Oxalobacter aliiformigenes

Scientific classification
- Domain: Bacteria
- Kingdom: Pseudomonadati
- Phylum: Pseudomonadota
- Class: Betaproteobacteria
- Order: Burkholderiales
- Family: Oxalobacteraceae
- Genus: Oxalobacter
- Species: O. aliiformigenes
- Binomial name: Oxalobacter aliiformigenes Chmiel et al, 2022
- Type strain: Oxalobacter aliiformigenes Va3^{T}

= Oxalobacter aliiformigenes =

- Genus: Oxalobacter
- Species: aliiformigenes
- Authority: Chmiel et al, 2022

Species of bacterium

Oxalobacter aliiformigenes is a Gram negative, non-spore-forming, oxalate-degrading anaerobic bacterium that was first isolated from human fecal samples. O. aliiformigenes consumes oxalate as its main carbon source but is negative for indole production and negative for sulfate and nitrate reduction. Cells appear rod shaped, though occasionally present as curved, and do not possess flagella.

O. aliiformigenes is found in the gastrointestinal tract of humans, and is typically isolated from human feces. O. aliiformigenes is believed to have roles in mitigating calcium oxalate kidney stone disease and primary hyperoxaluria because of its unique ability to utilize oxalate as its primary carbon source and prevent absorption of oxalate.

== Taxonomy ==
Oxalobacter aliiformigenes was originally thought to be a subgroup of Oxalobacter formigenes based on fatty acid profile, 16S ribosomal RNA sequencing, and DNA probes specific to the oxc (oxalyl-CoA decarboxylase) gene and frc (formyl-CoA transferase). However, full genomes were sequenced and based on average nucleotide identity calculation, digital DNA-DNA hybridization, and phylogenetic tree analyses, O. aliiformigenes was determined to be a distinct species.

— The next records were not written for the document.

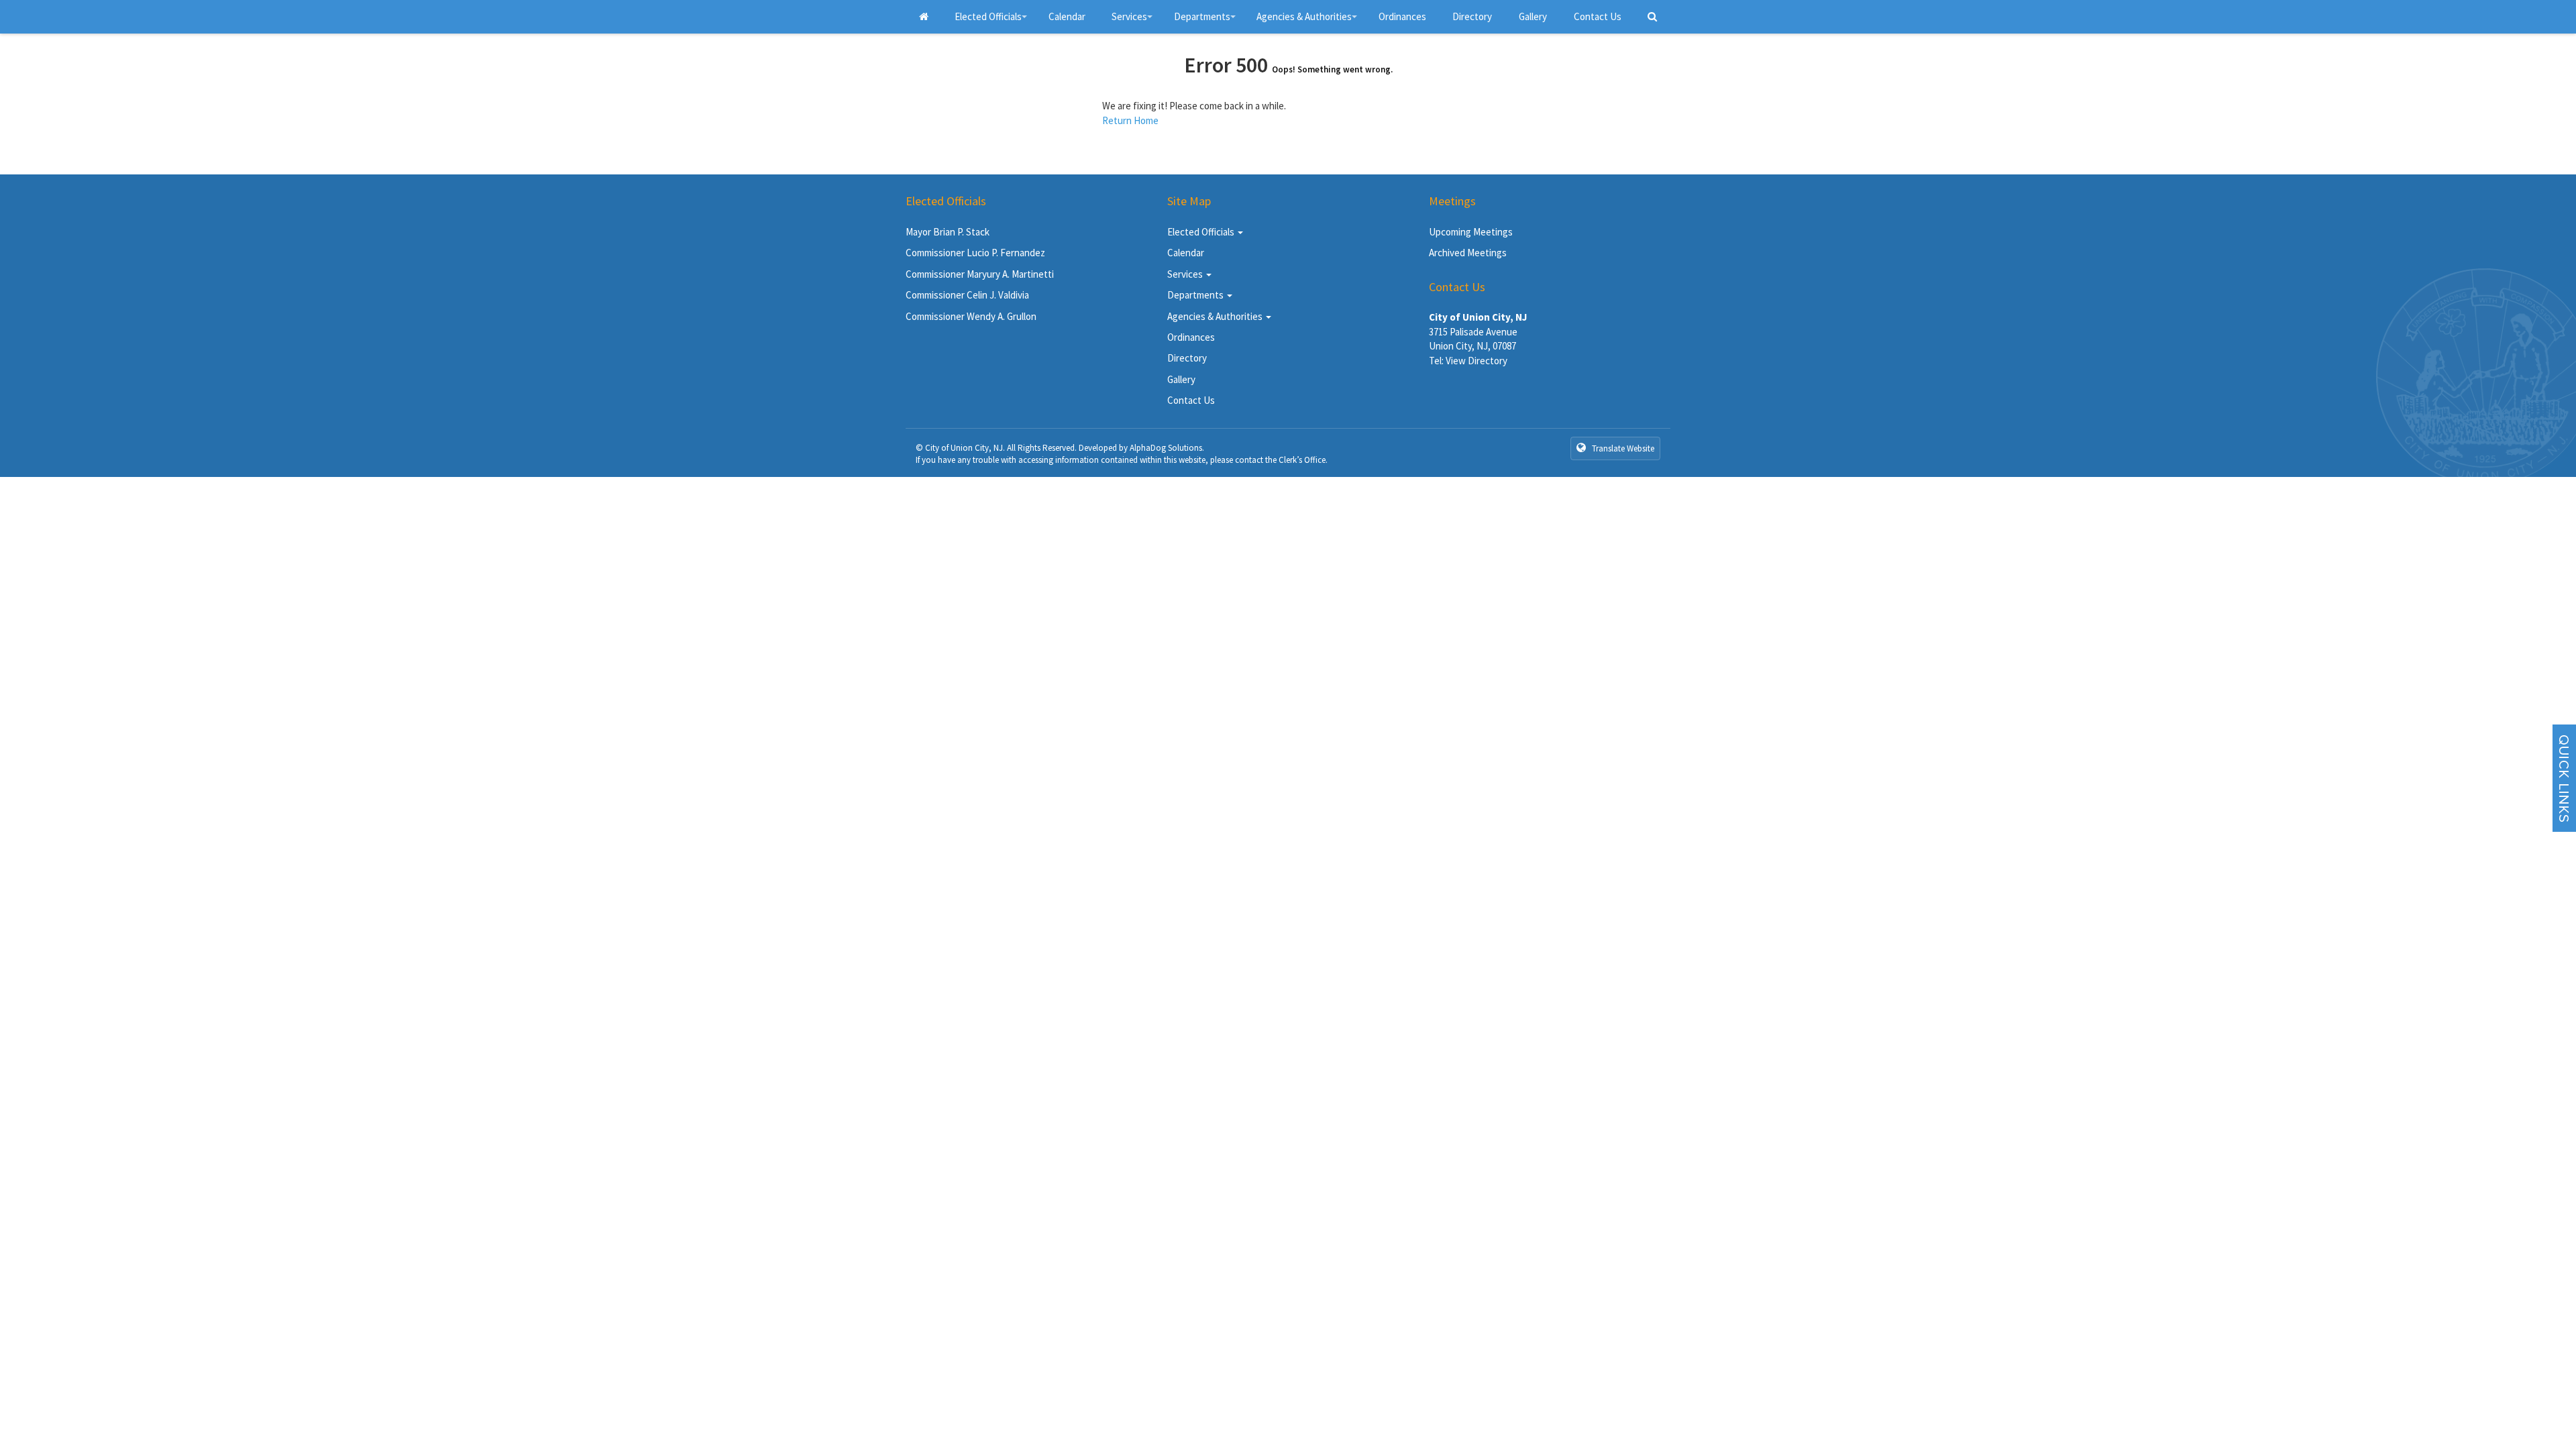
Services (1134, 22)
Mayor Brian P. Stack (947, 231)
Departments (1207, 22)
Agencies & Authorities (1308, 22)
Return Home (1130, 120)
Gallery (1533, 16)
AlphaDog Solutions (1166, 447)
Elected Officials (993, 22)
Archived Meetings (1468, 252)
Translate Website (1622, 448)
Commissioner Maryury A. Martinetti (980, 274)
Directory (1472, 16)
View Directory (1476, 360)
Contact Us (1597, 16)
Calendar (1067, 16)
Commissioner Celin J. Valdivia (967, 294)
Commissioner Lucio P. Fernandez (975, 252)
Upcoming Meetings (1471, 231)
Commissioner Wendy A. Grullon (971, 316)
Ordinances (1402, 16)
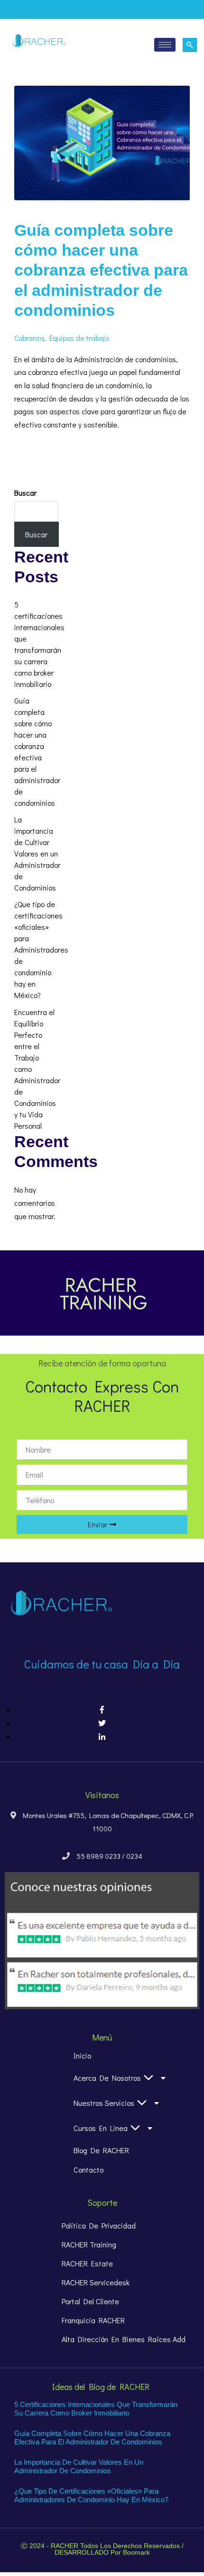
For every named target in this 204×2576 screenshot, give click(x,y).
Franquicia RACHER (93, 2320)
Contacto (88, 2170)
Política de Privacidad (99, 2225)
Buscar (25, 493)
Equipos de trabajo (79, 338)
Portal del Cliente (90, 2301)
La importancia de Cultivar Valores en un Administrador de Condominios (37, 853)
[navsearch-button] (190, 45)
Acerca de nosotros (107, 2078)
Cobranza (29, 338)
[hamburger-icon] (165, 45)
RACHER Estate (87, 2263)
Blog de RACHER (101, 2150)
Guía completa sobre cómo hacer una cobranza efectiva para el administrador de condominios (101, 270)
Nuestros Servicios (104, 2103)
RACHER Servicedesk (96, 2282)
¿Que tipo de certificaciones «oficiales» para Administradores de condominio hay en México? (41, 949)
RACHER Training (89, 2244)
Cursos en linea (101, 2128)
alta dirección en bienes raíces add (123, 2339)
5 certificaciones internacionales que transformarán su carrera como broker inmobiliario (95, 2408)
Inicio (82, 2055)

==Antibiotic resistance and susceptibility==
Oxalobacter aliiformigenes demonstrates in vitro resistance to amoxicillin, ampicillin, ceftriaxone, cephalexin, streptomycin, and vancomycin; and in vitro sensitivity to clarithromycin, clindamycin, ciprofloxacin, doxycycline, gentamicin, and tetracycline.

== Genome ==
The genome of O. aliiformigenes has been sequenced and is 2.2 – 2.4 Mb with a G+C content of 50.9 - 51.5%. Beta-lactamase genes present in the genome may provide resistance to beta-lactam antibiotics.

== Growth in Culture ==
O. aliiformigenes grows in CO_{2}-bicarbonate buffered oxalate media and is typically cultivated in anaerobic Hungate tubes or an anaerobic chamber. Oxalate is supplemented at 20 – 100 mM (depending on desired cell density) and bacteria are grown at 37 °C for 24 – 72 hours. Acetate is required for cultivation but does not support growth alone. Bacteria can grow adequately in pH ranges of 7.0 - 2.0. Higher concentrations of bile salts impair growth but lower concentrations are tolerated. The species can tolerate some levels of oxygen but cell numbers are diminished.

Bacteria are isolated using anaerobic roll tubes, which are Hungate tubes filled with opaque oxalate agar media that display zones of clearance upon successful Oxalobacter cultivation.